InterContinental Rome Ambasciatori Palace by IHG
When you book InterContinental Rome Ambasciatori Palace by IHG in Rome, Italy through our IHG Destined partnership, your stay includes daily breakfast, room upgrades and a hotel credit.
Exclusive Booking Perks
- $100 USD (or local currency equivalent) hotel credit per stay
- Daily complimentary breakfast for 2 guests (full or continental, depending on the hotel)
- Complimentary room upgrade (subject to availability)
- Local welcome amenity
- Early check-in / late check-out (subject to availability)
Location
InterContinental's approach to hospitality centres on opening doors to local culture, and nowhere does that promise resonate more fully than in Rome, where history unfolds at every corner. The Ludovisi quarter, part of Municipio I's central core, occupies the northeastern edge of the historic centre, a neighbourhood defined by its proximity to Via Vittorio Veneto and the leafy dignity of early twentieth-century planning. This is not the Rome of ancient forums pressed shoulder to shoulder with tour groups, but a calmer precinct where embassies claim Belle Époque palazzi and the rhythm slows just enough to notice the quality of light filtering through umbrella pines.
Two kilometres south lies the UNESCO-inscribed Historic Centre of Rome, where twenty-eight centuries of continuous habitation have layered the city into a palimpsest of empire, papacy, and republic. The Tiber Valley cradles it all, Vatican City rising three kilometres west as the world's only sovereign state entirely enclosed within another capital's boundaries. Romulus and Remus may have founded this settlement in 753 BC according to legend, but archaeological evidence confirms human presence here for over three millennia, making Rome one of Europe's oldest continuously occupied cities.
Rome-Fiumicino Leonardo da Vinci International Airport sits twenty-three kilometres southwest, connected by the Leonardo Express rail link that delivers arrivals to Termini station in thirty minutes. From there, the Ludovisi district waits a short taxi ride north.
Giano, the property's on-site restaurant, serves Mediterranean cuisine in a quiet setting just off Via Vittorio Veneto, with tables extending into an attractive garden when weather permits. The menu follows classic Italian principles without fuss, ideal for evenings when the city's energy has been spent exploring and all that remains is the desire for a well-executed risotto and a glass of Lazio white. Within walking distance, Acquolina at the First Roma hotel holds two Michelin stars for creative Mediterranean cooking, 1.2 kilometres south near Piazza del Popolo, where dynamic service and understated contemporary design frame dishes that reimagine regional tradition. For the city's pinnacle dining experience, book a table at La Pergola, three Michelin stars, 3.8 kilometres away following its recent refurbishment that honours Rome through travertine marble and a red colour scheme as bold as the cooking.

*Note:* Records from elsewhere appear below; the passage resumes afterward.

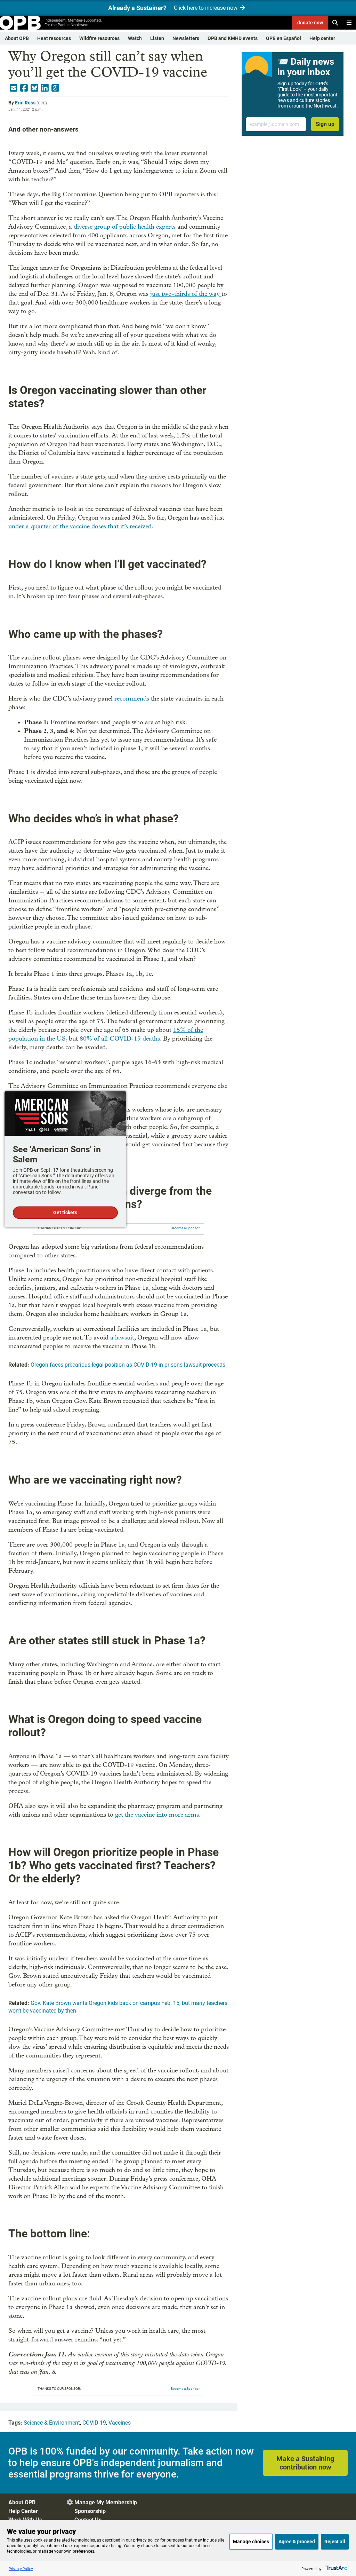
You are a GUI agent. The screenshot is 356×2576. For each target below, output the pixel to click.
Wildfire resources (99, 38)
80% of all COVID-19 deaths (120, 1038)
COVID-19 (94, 2422)
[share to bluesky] (34, 88)
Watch (135, 38)
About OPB (17, 38)
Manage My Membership (105, 2502)
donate (310, 22)
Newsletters (185, 38)
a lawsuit (122, 1337)
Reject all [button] (334, 2541)
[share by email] (13, 88)
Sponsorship (90, 2511)
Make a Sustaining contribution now (305, 2463)
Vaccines (119, 2422)
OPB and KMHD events (233, 38)
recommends (131, 698)
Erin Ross (25, 102)
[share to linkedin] (45, 88)
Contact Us (88, 2519)
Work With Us (25, 2519)
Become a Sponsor (185, 1228)
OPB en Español (283, 38)
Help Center (23, 2511)
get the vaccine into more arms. (157, 1814)
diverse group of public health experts (125, 226)
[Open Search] (335, 23)
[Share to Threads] (55, 88)
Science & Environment (52, 2422)
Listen (157, 38)
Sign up (325, 124)
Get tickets (65, 1213)
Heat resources (54, 38)
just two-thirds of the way (185, 294)
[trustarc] (336, 2568)
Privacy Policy (21, 2568)
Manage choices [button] (251, 2541)
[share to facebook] (24, 88)
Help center (322, 38)
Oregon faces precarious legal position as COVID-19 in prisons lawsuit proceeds (128, 1364)
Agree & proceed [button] (296, 2541)
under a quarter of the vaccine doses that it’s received (80, 526)
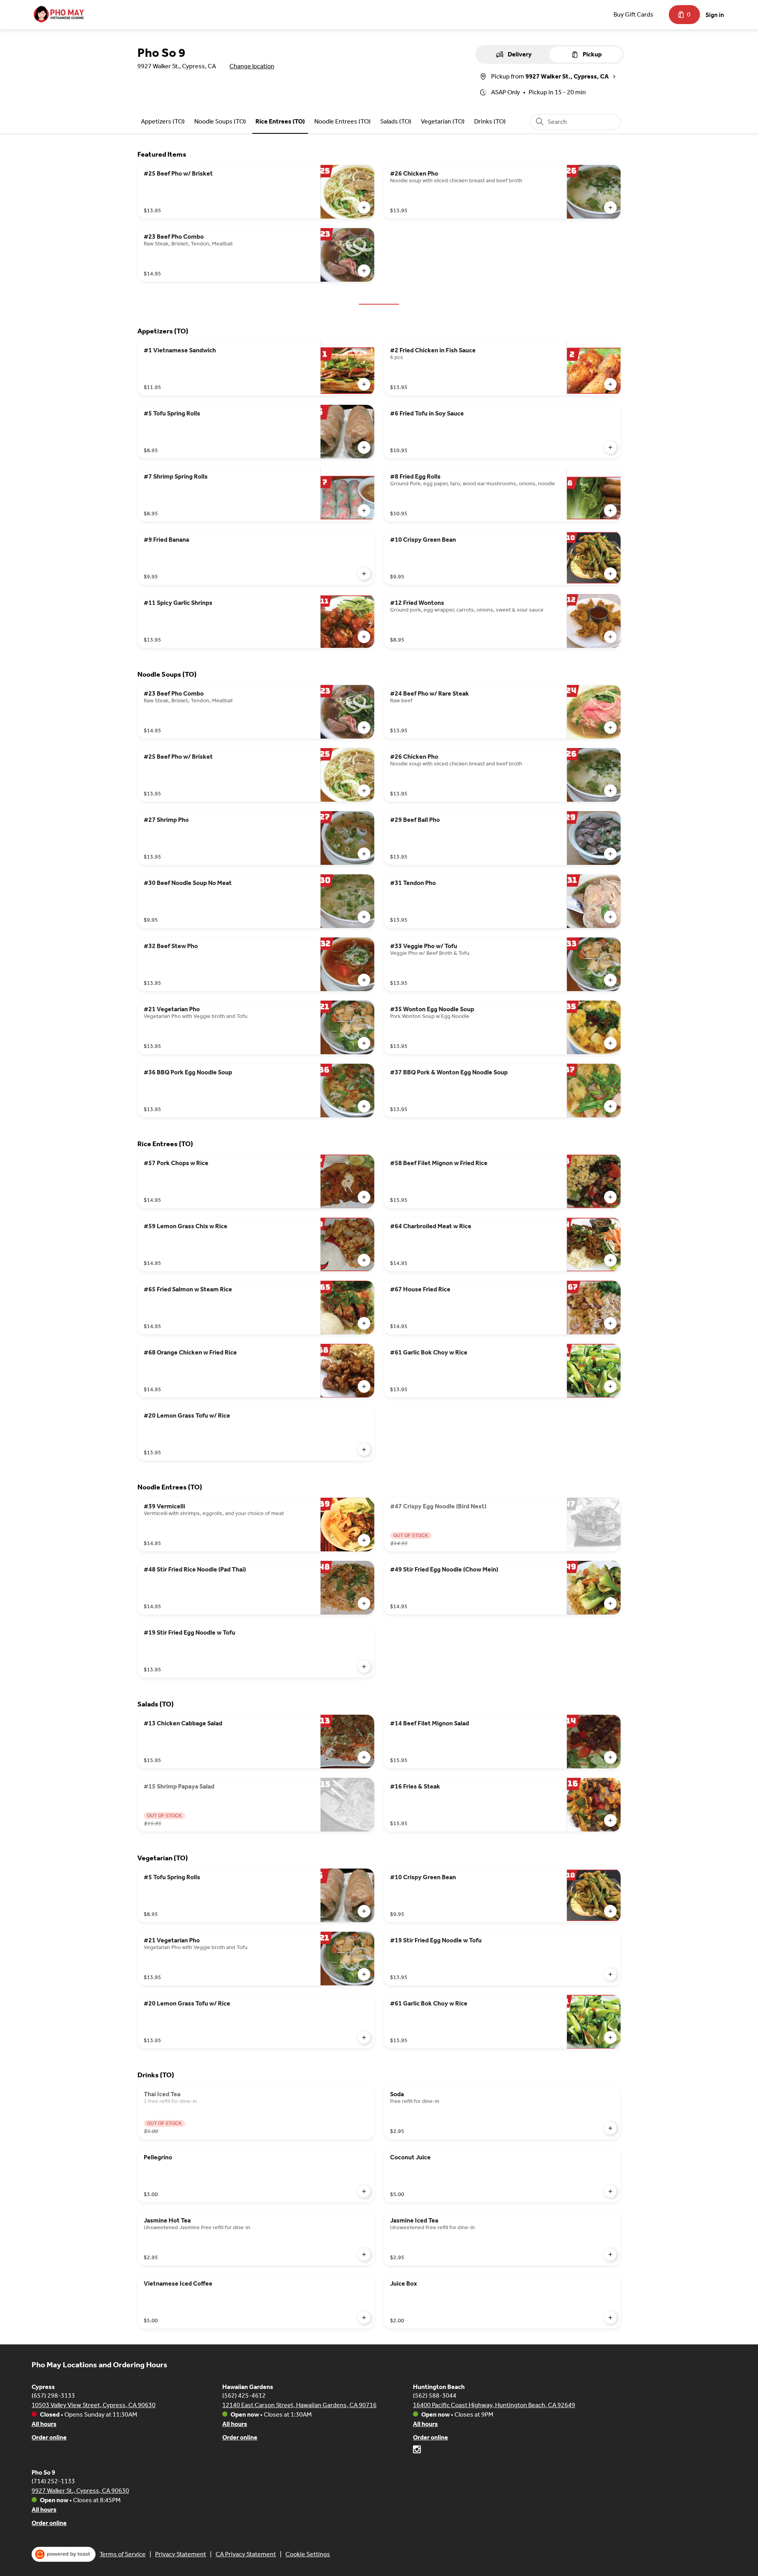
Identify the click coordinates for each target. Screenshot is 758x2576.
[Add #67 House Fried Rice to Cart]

Mercato di Monti, 1.3 kilometres southeast, fills weekend mornings with vintage clothing, handmade jewellery, and the kind of small-batch design that Roman creatives produce between espresso stops. Campo de' Fiori, 1.9 kilometres south, operates daily as the city's most theatrical produce market, where vendors shout over pyramids of Romanesco broccoli and artichokes piled high in season. The UNESCO Historic Centre begins two kilometres away: the Pantheon's oculus still admits rain as it has for nineteen centuries, and the Colosseum's travertine bulk requires no introduction. Don't miss the Borghese Gallery's Bernini sculptures, though advance booking is non-negotiable.
Summer in Rome is a study in contradictions: July and August push temperatures past thirty degrees, sending locals to the coast while piazzas shimmer under midday sun. The light turns hard and white, shadows deepen to charcoal, and by evening the stones exhale heat absorbed since dawn. Spring and autumn offer the city at its most forgiving, when April's seventeen-degree afternoons coax wisteria over courtyard walls and October's mild twenties make long walks through the historic centre feel effortless rather than punishing.
Winter rarely delivers frost, but January's eleven-degree highs and frequent rain lend the city a melancholic beauty, travertine darkening to pewter and fewer visitors clustering around monuments. December through February sees the most precipitation, though it rarely disrupts sightseeing for more than an afternoon at a time.
Late spring, particularly May and early June, claims the best weather: warm enough for gelato in the late afternoon, cool enough for morning explorations before crowds thicken, and with daylight stretching past eight in the evening to make the most of every hour.